Semiotics
frenchie deconstructionism
Dina Mehta: Applying Semiotics: Just got a call from an old friend in advertising, who's recently quit India's largest ad agency after many many years and is taking a year's sabbatical to figure out where he's bound next. Well he says he's smelling the flowers after a long long while - lucky guy ! Someone he knows is working on re-engineering a power brand and wants to explore the role of semiotics in reinventing the logo and pack graphics. He called me to ask if i could give him some leads...Compelled me to look for good reads as a starting point. At a more academic level, there's loads of good stuff written about semiotics and many many books available. I wanted to look for developments in the use and application of semiotics in design specifically for brands - and i found a few links which i share here...

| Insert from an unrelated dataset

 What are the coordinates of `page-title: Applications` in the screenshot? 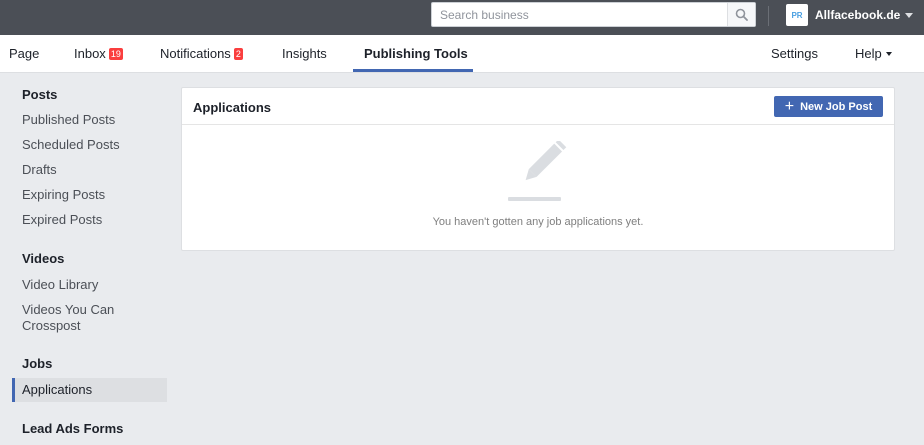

https://boxesandarrows.com/semiotics-a-primer-for-designers/
David Chandler intro http://www.aber.ac.uk/media/Documents/S4B/semiotic.html
Michel Foucault admitted to his friend John Searle that he intentionally complicated his writings to appease his French audience. Searle claims Foucault told him: “In France, you gotta have ten percent incomprehensible, otherwise people won’t think it’s deep–they won’t think you’re a profound thinker.”... Foucault said that Jacques Derrida practiced the method of obscurantisme terroriste (terrorism of obscurantism). We were speaking French. And I said, “What the hell do you mean by that?” And he said, “He writes so obscurely you can’t tell what he’s saying, that’s the obscurantism part, and then when you criticize him, he can always say, ‘You didn’t understand me; you’re an idiot.’ That’s the terrorism part.”
Cosma Shalizi: Semiotics, the academic discipline, should on no account be confused with linguistics; with rhetoric; with formal language theory; with cognitive science; with mathematical logic and meta-mathematics; or even with information theory. All of these, whatever their troubles, conduct themselves with at least a modicum of rigor and (where applicable) empirical controls, and have actual results, some of them even of practical utility, to show for themselves. On the other hand, semioticians are quite at home with structuralist, literary critics, psychoanalysts, soi-disant narratologists, and the more dubious sort of philosophers, which speaks for itself. The story of semiotics has been one of "institutional success and intellectual bankruptcy," as Sperber and Wilson (an anthropologist and a linguist, respectively) put it.
I took a ContinuingEd class with Marshall Blonsky back in the day.